-- Data provided follows --
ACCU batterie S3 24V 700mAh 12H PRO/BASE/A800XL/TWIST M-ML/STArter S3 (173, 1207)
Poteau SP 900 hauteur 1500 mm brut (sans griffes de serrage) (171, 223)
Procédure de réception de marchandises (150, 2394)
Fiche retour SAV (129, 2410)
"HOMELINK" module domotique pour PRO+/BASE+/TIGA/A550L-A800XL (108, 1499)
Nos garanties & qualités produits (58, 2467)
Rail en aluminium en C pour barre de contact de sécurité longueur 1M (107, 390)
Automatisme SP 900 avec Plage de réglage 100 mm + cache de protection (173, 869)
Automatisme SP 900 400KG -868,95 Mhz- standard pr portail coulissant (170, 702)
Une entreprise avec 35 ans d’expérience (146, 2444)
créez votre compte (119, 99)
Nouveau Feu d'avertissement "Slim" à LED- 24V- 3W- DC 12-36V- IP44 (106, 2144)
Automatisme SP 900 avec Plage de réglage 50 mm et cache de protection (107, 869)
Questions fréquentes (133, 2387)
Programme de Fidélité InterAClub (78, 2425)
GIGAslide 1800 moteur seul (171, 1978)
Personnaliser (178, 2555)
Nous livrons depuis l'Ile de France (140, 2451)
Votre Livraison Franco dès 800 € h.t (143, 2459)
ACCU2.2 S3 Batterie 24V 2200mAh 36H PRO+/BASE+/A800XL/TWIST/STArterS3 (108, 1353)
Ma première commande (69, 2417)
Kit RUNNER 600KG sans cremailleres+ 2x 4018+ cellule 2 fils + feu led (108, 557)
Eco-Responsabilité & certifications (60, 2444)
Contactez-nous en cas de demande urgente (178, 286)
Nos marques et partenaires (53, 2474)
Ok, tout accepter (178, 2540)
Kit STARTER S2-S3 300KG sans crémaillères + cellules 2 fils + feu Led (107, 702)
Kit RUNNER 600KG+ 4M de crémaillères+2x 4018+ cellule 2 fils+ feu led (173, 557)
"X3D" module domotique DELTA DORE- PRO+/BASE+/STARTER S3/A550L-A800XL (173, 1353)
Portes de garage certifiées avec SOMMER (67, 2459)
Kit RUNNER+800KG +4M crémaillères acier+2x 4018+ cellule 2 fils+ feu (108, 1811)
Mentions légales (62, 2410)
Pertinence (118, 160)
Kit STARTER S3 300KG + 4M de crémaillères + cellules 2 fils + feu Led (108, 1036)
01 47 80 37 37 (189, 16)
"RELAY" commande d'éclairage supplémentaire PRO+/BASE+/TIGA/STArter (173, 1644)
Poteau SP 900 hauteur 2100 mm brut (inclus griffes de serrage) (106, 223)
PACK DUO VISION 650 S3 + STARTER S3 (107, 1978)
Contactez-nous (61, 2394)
-- Data provided concluded --
Action item =>
No line before the one containing "Nous livrons depuis" should be copied; restate that line and all the rest through the end of the data above word for word.

Task response =>
Nous livrons depuis l'Ile de France (140, 2451)
Votre Livraison Franco dès 800 € h.t (143, 2459)
ACCU2.2 S3 Batterie 24V 2200mAh 36H PRO+/BASE+/A800XL/TWIST/STArterS3 (108, 1353)
Ma première commande (69, 2417)
Kit RUNNER 600KG sans cremailleres+ 2x 4018+ cellule 2 fils + feu led (108, 557)
Eco-Responsabilité & certifications (60, 2444)
Contactez-nous en cas de demande urgente (178, 286)
Nos marques et partenaires (53, 2474)
Ok, tout accepter (178, 2540)
Kit STARTER S2-S3 300KG sans crémaillères + cellules 2 fils + feu Led (107, 702)
Kit RUNNER 600KG+ 4M de crémaillères+2x 4018+ cellule 2 fils+ feu led (173, 557)
"X3D" module domotique DELTA DORE- PRO+/BASE+/STARTER S3/A550L-A800XL (173, 1353)
Portes de garage certifiées avec SOMMER (67, 2459)
Kit RUNNER+800KG +4M crémaillères acier+2x 4018+ cellule 2 fils+ feu (108, 1811)
Mentions légales (62, 2410)
Pertinence (118, 160)
Kit STARTER S3 300KG + 4M de crémaillères + cellules 2 fils + feu Led (108, 1036)
01 47 80 37 37 (189, 16)
"RELAY" commande d'éclairage supplémentaire PRO+/BASE+/TIGA/STArter (173, 1644)
Poteau SP 900 hauteur 2100 mm brut (inclus griffes de serrage) (106, 223)
PACK DUO VISION 650 S3 + STARTER S3 (107, 1978)
Contactez-nous (61, 2394)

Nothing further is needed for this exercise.